Pustaka
Bahasa Indonesia
Bab
Pengaturan

Bab 7

Dibyo menunggu dengan gelisah balasan dari Riyanti. Sesekali ia melirik benda pipih yang ada di sampingnya sembari meneruskan pekerjaannya.

'Kemana dia? Tumben lama, biasanya selalu gercep jika membalas pesanku. Apa dia marah karena tadi aku lama balas pesannya? Rasanya tidak mungkin kalau Riyanti bisa marah padaku. Wanita itu, dihadapkan dengan beberapa lembaran merah saja, seketika bisa menjadi apa yang aku inginkan,' batin Dibyo dengan mimik wajah yang sudah begitu tegang. Apalagi jika mengingat masalah Ayu.

Putaran menit yang seakan kasat mata, tapi detak dalam tiap detik begitu mengganggu telinga Dibyo. Serasa berisik dalam pendengarannya.

Lagian, entah kenapa Dibyo gelisah seperti ini. Padahal biasanya tidak perlu menunggu jawaban pasti dari Riyanti, wanita itu sudah tentu siap jika Dibyo mengajak kemanapun dia pergi. Tinggal kirim pesan, pasti balasan wanita yang sudah lama digaulinya itu selalu menyenangkan hatinya.
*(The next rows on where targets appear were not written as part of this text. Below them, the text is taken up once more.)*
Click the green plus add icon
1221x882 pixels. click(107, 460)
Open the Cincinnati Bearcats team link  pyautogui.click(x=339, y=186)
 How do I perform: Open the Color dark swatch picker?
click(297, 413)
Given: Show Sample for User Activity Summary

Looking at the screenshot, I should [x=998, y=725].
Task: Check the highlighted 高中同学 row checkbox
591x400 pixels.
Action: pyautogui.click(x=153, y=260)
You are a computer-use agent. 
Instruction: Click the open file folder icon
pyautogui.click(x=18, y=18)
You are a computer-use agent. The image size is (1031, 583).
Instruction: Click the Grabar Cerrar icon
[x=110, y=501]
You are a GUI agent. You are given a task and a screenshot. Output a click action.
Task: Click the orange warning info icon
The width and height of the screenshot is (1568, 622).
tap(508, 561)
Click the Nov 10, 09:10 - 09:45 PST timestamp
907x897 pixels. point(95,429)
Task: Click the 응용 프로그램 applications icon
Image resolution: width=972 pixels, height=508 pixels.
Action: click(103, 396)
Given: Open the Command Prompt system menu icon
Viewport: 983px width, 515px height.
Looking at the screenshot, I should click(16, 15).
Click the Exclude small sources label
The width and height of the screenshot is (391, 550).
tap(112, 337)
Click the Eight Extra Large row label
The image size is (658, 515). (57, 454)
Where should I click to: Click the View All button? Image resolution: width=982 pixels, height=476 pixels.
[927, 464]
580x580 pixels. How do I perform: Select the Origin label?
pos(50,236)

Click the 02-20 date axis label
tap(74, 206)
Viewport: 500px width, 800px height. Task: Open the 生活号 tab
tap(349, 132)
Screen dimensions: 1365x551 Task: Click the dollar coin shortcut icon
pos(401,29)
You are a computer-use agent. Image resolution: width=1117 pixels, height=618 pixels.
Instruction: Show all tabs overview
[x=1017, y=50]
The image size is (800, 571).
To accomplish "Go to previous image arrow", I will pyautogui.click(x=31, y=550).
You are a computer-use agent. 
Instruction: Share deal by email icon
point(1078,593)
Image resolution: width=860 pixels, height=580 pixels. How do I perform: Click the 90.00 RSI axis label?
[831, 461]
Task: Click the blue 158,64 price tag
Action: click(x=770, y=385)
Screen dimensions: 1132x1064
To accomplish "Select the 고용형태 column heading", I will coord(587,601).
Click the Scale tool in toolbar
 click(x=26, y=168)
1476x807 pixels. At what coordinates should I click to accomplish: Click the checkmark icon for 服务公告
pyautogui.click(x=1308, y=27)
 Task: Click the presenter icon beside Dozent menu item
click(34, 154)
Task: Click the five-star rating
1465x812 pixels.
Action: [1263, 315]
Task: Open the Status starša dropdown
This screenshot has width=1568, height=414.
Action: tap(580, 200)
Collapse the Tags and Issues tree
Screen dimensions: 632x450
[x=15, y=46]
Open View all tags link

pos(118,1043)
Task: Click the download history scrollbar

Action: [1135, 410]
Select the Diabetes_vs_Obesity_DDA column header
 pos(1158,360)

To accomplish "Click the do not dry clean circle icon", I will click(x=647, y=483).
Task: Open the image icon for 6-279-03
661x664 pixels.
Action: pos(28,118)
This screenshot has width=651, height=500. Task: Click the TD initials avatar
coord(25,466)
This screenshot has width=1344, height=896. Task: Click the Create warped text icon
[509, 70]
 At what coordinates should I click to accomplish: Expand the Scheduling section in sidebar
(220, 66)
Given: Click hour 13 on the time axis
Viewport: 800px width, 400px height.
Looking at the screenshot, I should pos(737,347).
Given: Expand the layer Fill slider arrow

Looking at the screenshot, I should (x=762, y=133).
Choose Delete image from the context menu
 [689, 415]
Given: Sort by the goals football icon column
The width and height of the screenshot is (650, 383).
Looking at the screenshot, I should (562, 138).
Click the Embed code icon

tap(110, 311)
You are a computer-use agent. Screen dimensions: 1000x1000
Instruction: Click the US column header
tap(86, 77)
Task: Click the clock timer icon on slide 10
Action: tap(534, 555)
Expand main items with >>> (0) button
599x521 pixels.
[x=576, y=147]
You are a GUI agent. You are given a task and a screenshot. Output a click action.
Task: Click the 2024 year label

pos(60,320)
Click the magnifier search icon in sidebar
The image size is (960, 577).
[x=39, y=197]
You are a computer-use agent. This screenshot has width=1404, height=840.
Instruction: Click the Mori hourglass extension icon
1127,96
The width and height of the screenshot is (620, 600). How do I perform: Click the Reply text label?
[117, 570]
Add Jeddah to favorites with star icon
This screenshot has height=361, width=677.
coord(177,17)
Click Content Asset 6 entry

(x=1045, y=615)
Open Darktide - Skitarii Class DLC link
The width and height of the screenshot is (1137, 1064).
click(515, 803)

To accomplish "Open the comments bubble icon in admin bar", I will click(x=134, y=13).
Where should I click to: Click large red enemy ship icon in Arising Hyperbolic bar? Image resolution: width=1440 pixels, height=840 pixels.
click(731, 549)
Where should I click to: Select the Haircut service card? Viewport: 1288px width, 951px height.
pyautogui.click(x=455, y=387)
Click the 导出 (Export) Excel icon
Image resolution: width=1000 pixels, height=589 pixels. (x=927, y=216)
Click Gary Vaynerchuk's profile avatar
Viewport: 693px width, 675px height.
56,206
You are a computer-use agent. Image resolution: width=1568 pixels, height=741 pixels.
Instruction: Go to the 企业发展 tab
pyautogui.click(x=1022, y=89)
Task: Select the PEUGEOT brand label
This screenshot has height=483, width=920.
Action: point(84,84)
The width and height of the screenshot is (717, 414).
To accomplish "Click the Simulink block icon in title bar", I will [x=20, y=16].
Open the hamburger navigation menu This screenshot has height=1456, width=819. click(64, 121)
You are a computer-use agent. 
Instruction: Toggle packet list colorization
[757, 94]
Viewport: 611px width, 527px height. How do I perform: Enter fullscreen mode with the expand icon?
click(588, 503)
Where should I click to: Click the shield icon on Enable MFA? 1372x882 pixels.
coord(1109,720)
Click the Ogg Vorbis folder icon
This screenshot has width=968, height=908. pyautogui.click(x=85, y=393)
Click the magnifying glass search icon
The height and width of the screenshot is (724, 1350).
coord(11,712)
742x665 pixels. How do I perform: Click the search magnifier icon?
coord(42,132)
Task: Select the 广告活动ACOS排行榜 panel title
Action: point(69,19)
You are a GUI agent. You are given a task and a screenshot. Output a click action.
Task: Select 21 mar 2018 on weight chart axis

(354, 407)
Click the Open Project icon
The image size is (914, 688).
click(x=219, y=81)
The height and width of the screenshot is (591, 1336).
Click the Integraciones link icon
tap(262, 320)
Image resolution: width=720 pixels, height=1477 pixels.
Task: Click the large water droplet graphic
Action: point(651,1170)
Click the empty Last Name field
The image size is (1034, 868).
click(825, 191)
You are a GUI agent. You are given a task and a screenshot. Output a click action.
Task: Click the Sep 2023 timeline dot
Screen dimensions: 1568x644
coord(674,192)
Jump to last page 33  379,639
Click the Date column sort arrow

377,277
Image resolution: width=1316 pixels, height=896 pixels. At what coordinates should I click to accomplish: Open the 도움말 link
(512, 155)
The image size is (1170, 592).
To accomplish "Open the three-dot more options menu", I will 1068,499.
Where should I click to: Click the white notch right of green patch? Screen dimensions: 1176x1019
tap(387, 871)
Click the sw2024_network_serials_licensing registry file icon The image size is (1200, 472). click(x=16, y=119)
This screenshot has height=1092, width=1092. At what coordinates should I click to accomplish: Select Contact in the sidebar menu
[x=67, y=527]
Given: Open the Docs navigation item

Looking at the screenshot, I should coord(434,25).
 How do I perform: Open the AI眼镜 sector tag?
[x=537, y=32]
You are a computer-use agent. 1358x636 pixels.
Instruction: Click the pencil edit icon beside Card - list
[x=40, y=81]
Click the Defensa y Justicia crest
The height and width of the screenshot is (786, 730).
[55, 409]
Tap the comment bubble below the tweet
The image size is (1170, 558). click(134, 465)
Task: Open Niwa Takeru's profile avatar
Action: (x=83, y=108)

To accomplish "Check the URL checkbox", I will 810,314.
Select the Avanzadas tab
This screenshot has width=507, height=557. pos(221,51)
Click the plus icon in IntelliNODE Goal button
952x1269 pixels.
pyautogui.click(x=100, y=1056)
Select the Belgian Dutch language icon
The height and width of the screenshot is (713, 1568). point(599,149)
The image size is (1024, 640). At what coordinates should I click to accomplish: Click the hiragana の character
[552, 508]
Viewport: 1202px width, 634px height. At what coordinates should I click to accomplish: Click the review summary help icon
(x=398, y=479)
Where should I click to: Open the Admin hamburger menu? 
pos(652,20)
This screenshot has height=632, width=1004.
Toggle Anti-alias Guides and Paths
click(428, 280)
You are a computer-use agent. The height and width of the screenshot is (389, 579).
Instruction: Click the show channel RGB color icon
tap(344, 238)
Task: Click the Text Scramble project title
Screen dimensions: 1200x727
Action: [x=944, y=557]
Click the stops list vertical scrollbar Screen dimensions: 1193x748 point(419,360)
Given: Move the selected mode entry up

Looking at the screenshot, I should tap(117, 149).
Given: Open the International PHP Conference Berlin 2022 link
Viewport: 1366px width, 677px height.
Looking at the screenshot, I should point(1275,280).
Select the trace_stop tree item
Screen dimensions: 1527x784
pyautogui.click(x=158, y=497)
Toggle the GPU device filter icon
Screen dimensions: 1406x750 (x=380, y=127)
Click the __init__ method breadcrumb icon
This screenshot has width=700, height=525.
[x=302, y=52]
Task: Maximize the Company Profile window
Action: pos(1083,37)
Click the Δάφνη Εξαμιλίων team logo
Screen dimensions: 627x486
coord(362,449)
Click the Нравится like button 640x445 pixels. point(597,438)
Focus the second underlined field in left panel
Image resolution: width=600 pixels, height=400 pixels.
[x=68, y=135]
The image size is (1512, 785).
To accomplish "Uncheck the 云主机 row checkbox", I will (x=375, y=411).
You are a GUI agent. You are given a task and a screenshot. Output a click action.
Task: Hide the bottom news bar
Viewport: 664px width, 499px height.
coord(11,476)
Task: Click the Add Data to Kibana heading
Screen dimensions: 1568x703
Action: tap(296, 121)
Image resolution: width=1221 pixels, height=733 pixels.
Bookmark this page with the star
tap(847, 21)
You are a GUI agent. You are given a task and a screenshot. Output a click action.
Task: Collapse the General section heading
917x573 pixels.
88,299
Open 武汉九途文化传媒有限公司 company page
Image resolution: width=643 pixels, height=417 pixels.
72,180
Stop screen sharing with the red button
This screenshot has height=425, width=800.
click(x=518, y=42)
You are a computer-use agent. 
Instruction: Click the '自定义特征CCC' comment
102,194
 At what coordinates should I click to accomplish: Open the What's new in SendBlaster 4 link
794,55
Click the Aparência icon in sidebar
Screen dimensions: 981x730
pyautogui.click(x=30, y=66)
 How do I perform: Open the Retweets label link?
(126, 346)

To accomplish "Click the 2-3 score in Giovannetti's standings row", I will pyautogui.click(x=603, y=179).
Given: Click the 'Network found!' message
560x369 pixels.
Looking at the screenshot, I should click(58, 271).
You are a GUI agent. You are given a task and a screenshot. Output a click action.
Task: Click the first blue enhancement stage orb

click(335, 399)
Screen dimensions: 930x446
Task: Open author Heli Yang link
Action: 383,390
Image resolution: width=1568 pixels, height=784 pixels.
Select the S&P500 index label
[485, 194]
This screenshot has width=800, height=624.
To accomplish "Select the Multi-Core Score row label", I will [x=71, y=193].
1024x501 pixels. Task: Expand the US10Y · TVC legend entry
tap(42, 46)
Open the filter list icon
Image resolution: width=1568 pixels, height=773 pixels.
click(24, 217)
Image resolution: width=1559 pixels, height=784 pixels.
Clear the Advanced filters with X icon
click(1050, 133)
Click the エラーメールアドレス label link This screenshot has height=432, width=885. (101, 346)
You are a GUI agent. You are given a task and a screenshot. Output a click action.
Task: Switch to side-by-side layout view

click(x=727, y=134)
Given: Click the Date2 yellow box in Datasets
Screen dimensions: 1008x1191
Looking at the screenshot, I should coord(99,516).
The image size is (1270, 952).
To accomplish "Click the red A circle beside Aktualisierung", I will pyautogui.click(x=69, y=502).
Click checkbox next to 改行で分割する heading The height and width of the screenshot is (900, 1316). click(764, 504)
Perasaan gelisah dicampur rasa marah terhadap Kumala membuatnya sangat gelisah, meskipun saat sedang bersamanya, Dibyo selalu enggan pulang ke rumah kembali. Namun, kali ini serasa berbeda. Kumala berhasil menyinggung perasaan Dibyo dengan status yang sebenarnya telah lama ia sandang.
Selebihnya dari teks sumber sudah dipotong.